9. Mai 2025 Presse

Zum Tod Margot Friedländers: Bundestagspräsidentin Julia Klöckner würdigt „großherzige Zeitzeugin“

Kondolenzbuch wird im Deutschen Bundestag „für eine außergewöhnliche Persönlichkeit“ ausgelegt

Bundestagspräsidentin Julia Klöckner:

„In tiefer Trauer verneige ich mich vor einer großherzigen Zeitzeugin, die mit ihrer Offenheit und Zugewandtheit berührte und beeindruckte. Gestern vor 80 Jahren wurde sie in Theresienstadt befreit. Leider konnte sie nicht mehr an der Gedenkfeier im Deutschen Bundestag teilnehmen. Margot Friedländer verstand ihre Erinnerungen als einen Auftrag für die Zukunft: ´Seid Menschen!´ – mit dieser schlichten aber eindringlichen Botschaft verdichtete sich ihre Lebensweisheit, gewonnen im Angesicht von Unmenschlichkeit.

Als Kind erlebte sie die nationalsozialistische Verfolgung der jüdischen Bevölkerung am eigenen Leib. Sie überlebte das Konzentrationslager Theresienstadt, wurde erst am letzten Kriegstag, dem 8. Mai 1945 befreit. Ihr Bruder und ihre Mutter wurden in Auschwitz ermordet. Die letzten Worte ihrer Mutter – ´Versuche, dein Leben zu machen´ – verwandelte Margot Friedländer in ein Vermächtnis, das ihr Kraft gab.

Nach Jahrzehnten im amerikanischen Exil entschied sie 2010 im Alter von 88 Jahren, an ihren Geburtstort Berlin zurückzukehren und sich ihre Heimat ´zurückzuholen´. Ein Zeichen menschlicher Größe. Und ein großes Geschenk für Deutschland. 

Margot Friedländer machte es sich zur Aufgabe, für jene zu sprechen, die nicht mehr sprechen können. Unermüdlich und stets hellwach gab sie ihre Erinnerungen weiter – an Schulen, in Universitäten und auf öffentlichen Veranstaltungen. Indem sie insbesondere junge Menschen zu Zweitzeugen machte, schuf sie ein Netzwerk der Erinnerung, das lebendig bleibt – auch wenn die Stimme der Überlebenden verstummt. 

Zeitzeugenschaft war für sie eine Mission.  `Solange ich atmen kann, werde ich weitermachen,´ sagte sie einmal. Sie hielt ihr Versprechen. Bis zum letzten Atemzug. 

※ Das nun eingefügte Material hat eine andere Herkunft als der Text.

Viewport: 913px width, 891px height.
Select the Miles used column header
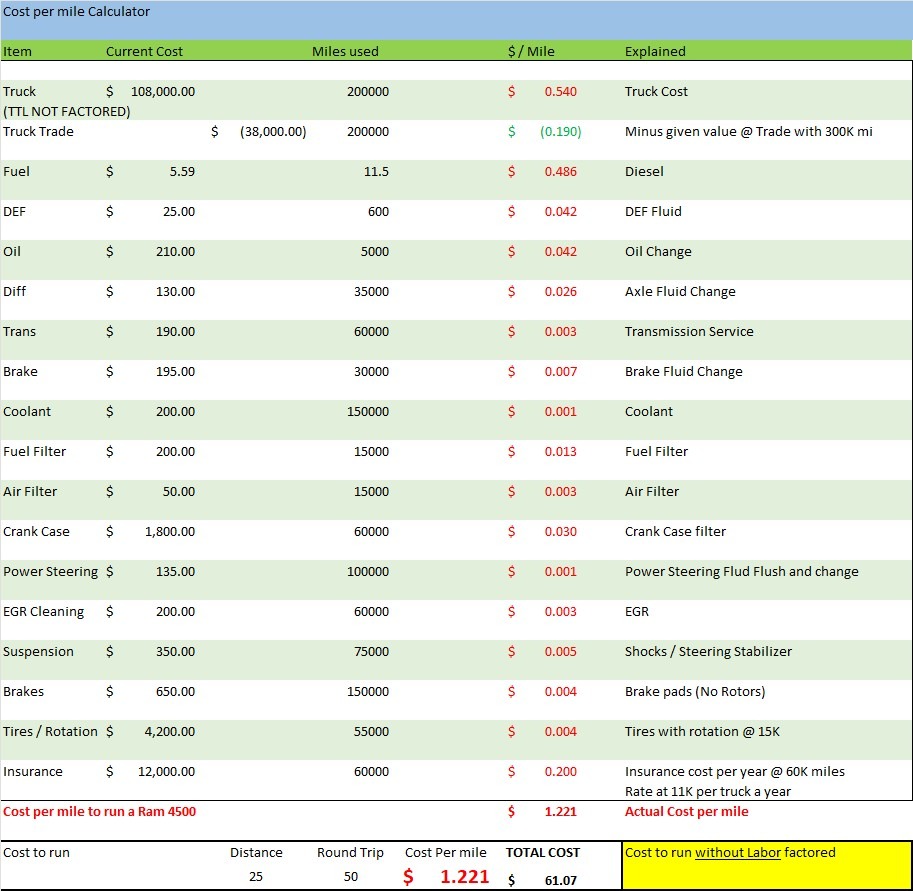pos(345,51)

Vor dem Hintergrund ihrer außergewöhnlichen Lebensleistung habe ich entschieden, zu Beginn der kommenden Sitzungswoche im Deutschen Bundestag für die Abgeordneten ein Kondolenzbuch auslegen zu lassen. Diese Entscheidung, die einer Persönlichkeit gilt, die dem Parlament nicht angehörte, habe ich als besondere Ausnahme getroffen. Mit dieser Geste bezeugt der Deutsche Bundestag seinen Respekt und seine Dankbarkeit gegenüber Margot Friedländer.

Der Deutsche Bundestag wird ihr Andenken in Ehren halten“.